La versione di Brahms viene in un’epoca che precede l’esecuzione delle Sonate e Partite dai violinisti, così potrebbe sembrare che l’acquisizione al pianoforte sia solo una contingenza favorita dalle circostanze. Ma col toglierla allo strumento cui era stata destinata e per la maniera che sceglie per affidarla al pianoforte, Brahms mette in luce la faccia probabilmente più autentica della Ciaccona.


Si potrebbe discutere a lungo se sia preferibile la scelta di Schumann, che è come annotasse a margine la partitura, o quella drastica di Brahms. Ma rimane che la realtà che ognuna di esse svela non nega la realtà dell’altra. E alla fine entrambe pongono un problema probabilmente centrale in tutto il nostro ciclo, quello della solitudine dello strumento.

È davvero tutta la vita che mi chiedo ragione del fascino che la voce del violino ha, almeno su di me. Non ho mai avuto paura di suonare il violino da solo, forse perché amo quella dimensione che è tutta pianistica del colloquio con sé, della riflessione privata, e mi piace pensare di poterla riprodurre anche con lo strumento che suono. Ma quella dimensione è innaturale per il violino. Il violino ha una voce di una bellezza sontuosa ma incompleta, che è protagonista ma che ha bisogno del sostegno di altri, e che ha la facoltà misteriosa di conservare tutto il suo fascino e la sua naturalezza anche quando è moltiplicata in una moltitudine com’è in una fila di violini di orchestra, ciò che a logica dovrebbe cozzare con la sua natura da primadonna.

È così anche per la voce umana, che è bella da sola ed è bella altrettanto quando canta in un coro, che, come la fila d’orchestra, trae la propria vita dall’alimentarsi delle individualità che lo compongono e non dal loro annullarsi l’una nell’altra.

C’è una dimensione affascinante nella solitudine innaturale di uno strumento che solo non potrebbe stare, e altrettanto nella nudità di un strumento che è nato per essere indipendente e a cui si sottragga la più parte delle sue facoltà col togliergli la mano destra e con essa il registro del canto. Quale delle due sia più autentica e più vicina all’idea di Bach io non so, ma ora mi accorgo che molto più di quanto non credessimo il nostro viaggio è stato alla ricerca della verità.

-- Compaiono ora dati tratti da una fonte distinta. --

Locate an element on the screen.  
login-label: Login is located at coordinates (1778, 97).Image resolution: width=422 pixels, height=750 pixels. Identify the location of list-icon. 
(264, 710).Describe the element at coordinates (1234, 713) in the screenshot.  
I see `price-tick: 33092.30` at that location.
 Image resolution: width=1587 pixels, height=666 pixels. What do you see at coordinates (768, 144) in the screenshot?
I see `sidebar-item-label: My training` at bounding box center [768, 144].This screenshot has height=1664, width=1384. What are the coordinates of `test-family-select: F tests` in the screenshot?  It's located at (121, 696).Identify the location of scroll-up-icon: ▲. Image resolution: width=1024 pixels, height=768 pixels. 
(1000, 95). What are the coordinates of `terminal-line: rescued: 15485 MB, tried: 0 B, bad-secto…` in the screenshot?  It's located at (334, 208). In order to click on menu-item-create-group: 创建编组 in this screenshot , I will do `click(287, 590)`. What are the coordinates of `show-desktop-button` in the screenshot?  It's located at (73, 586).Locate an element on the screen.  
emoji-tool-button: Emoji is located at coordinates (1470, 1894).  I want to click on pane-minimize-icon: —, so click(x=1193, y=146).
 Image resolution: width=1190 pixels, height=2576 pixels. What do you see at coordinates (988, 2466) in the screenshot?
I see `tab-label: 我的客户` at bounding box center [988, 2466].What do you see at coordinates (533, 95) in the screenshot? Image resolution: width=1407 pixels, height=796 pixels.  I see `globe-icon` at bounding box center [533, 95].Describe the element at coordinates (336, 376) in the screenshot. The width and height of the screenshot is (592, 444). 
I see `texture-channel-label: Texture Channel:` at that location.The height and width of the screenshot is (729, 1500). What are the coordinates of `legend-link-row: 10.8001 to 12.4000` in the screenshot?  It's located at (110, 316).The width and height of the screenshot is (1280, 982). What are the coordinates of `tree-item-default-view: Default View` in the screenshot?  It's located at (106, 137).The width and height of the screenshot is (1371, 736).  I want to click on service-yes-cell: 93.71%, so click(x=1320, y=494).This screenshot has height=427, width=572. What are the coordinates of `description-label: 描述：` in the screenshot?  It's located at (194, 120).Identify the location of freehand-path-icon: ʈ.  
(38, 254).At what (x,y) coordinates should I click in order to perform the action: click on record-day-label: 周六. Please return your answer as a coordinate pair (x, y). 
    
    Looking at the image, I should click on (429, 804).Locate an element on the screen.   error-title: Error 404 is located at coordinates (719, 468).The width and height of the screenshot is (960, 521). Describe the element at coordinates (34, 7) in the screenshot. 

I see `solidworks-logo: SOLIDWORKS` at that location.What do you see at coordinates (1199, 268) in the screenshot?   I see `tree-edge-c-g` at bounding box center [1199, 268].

note di lavoro: non è finito il nostro viaggio

dal booklet del CD “romantico Bach live 6”


Non c’è luogo più segnato dalle contraddizioni che non il viaggio. Richiede organizzazione, determinazione, ma, per definizione, non conosce la sua meta, che non si potrà raggiungere se non rinunciando alla logica che ha fatto da guida, e con un certo abbandono. È perfino difficile capire che un viaggio si sia concluso, perché pur nella convinzione di aver trovato ciò che si stava cercando si torna mutati e non è più possibile abitare il proprio mondo come si faceva prima.

Che il nostro fosse un viaggio lo abbiamo capito strada facendo: avevamo cominciato con l’idea di mettere alla prova una tesi, una volta iniziato è cambiato tutto.


Abbiamo voluto tenere un diario, come gli esploratori di un tempo. È in questi dischi.

La regola che ci siamo dati è che contenessero tutto, fuori programma compresi, e che ognuno arrivasse prima del concerto seguente, per non avere il tempo di pensare e semmai ritrarsi dal pubblicarlo. Massimiliano ha sempre consultato questo diario, io rigorosamente mai, credo per una ragione identica perché contraria. Forse lui ha sentito il bisogno di rassicurarsi periodicamente del percorso compiuto, io no, per non perdere il coraggio di andare avanti.


Abbiamo percorso l’itinerario prefissato e sarebbe tempo di tirar le somme. Ma le domande da cui avevamo preso le mosse, che ora paiono ingenue, sono state sostituite da altre domande. Non è finito il nostro viaggio, e per quanto noi si sia percorso della strada, la nostra meta non appare ora più chiara di quanto non fosse all’inizio, né più vicina. L’unica cosa che avvertiamo lucidamente è che la strada che stiamo percorrendo ha piegato definitivamente dentro a noi stessi, ed è quello il territorio in cui inoltrarsi.